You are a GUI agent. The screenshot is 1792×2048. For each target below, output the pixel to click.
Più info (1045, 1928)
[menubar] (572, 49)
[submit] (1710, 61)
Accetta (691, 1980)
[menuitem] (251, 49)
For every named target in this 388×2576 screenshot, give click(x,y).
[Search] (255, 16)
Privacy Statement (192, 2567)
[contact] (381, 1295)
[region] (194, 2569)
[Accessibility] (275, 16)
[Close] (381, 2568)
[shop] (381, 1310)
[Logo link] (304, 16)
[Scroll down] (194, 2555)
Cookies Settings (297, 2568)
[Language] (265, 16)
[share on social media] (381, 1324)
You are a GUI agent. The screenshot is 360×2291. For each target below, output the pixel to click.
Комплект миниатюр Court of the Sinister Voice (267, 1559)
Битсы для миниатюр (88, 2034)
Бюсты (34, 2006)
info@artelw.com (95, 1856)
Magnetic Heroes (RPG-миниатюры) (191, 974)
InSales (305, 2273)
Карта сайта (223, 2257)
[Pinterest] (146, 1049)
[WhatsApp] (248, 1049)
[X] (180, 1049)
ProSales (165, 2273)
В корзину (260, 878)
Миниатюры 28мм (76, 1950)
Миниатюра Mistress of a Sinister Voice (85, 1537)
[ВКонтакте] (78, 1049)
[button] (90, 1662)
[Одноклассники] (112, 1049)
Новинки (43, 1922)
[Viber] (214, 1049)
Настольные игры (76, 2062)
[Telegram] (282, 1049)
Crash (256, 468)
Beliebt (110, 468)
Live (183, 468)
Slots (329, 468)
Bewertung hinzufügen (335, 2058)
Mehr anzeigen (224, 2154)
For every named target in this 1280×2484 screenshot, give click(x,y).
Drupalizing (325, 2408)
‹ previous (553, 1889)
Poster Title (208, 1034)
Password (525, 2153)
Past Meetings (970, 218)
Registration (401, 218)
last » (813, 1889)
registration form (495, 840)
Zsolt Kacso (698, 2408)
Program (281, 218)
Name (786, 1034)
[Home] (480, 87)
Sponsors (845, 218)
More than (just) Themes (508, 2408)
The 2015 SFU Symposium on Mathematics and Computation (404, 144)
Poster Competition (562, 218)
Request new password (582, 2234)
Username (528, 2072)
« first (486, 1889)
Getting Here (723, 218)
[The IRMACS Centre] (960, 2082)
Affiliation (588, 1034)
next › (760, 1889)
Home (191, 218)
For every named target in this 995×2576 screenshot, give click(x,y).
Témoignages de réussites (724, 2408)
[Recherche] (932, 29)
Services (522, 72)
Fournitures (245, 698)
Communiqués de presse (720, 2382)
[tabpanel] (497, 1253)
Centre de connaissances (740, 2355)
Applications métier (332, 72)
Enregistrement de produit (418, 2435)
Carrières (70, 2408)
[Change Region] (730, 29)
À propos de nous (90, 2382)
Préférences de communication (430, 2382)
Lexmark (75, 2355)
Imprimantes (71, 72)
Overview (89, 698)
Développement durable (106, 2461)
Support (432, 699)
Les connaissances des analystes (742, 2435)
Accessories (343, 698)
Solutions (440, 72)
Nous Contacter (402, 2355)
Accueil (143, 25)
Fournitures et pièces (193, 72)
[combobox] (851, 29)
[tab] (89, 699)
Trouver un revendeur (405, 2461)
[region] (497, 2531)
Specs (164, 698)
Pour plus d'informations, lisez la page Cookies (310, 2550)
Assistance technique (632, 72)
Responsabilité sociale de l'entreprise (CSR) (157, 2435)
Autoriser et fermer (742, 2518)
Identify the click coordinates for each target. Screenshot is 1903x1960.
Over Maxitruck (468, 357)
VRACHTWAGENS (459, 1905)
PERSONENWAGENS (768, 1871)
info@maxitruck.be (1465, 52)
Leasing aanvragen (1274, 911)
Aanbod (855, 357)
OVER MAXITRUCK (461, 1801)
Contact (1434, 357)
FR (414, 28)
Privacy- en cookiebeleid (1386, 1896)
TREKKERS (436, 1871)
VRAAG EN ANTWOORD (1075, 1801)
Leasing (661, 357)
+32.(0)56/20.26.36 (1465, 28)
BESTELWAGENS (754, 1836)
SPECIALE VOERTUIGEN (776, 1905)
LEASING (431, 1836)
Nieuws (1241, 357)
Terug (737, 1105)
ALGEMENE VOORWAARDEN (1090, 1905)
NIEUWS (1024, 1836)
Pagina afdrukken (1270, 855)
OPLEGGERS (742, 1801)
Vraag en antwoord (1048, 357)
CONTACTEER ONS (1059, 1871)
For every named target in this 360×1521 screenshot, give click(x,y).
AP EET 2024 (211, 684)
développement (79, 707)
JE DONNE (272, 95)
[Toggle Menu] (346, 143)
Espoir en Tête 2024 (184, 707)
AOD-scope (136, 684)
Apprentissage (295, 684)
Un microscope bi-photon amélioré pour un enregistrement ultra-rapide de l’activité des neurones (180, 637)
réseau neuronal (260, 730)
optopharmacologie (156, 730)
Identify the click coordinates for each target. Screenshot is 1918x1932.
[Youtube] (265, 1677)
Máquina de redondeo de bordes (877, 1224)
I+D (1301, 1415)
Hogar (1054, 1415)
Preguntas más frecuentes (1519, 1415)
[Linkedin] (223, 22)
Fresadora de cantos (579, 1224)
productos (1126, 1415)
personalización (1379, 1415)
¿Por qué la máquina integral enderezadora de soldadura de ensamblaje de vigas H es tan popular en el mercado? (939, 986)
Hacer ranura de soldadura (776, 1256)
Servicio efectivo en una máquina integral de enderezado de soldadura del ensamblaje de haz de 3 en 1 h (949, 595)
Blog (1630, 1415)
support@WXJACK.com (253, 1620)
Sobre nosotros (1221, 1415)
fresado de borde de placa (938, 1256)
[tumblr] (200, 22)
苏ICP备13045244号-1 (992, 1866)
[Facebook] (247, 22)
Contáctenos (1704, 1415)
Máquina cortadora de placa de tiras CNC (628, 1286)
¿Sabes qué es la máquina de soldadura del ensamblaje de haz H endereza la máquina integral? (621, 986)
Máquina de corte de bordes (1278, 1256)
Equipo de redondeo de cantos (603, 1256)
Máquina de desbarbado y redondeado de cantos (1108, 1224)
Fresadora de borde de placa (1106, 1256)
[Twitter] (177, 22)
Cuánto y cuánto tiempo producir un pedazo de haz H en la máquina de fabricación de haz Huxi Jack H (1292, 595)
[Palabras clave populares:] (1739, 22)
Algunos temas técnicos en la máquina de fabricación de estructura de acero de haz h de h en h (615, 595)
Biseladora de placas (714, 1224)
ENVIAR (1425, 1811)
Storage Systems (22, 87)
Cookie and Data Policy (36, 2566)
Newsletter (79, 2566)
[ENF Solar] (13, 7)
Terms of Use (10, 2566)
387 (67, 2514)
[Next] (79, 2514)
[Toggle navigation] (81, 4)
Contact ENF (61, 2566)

○ ○ ○ ○ ○ ○ ○

Copy the lines from the entries above in which the word "below" appears.

Written solution
You are a GUI agent. The screenshot is 1792×2048. For each target below, output the pixel to click.
You are a GUI agent. The screenshot is 360×2291. For each target below, output the pixel to click.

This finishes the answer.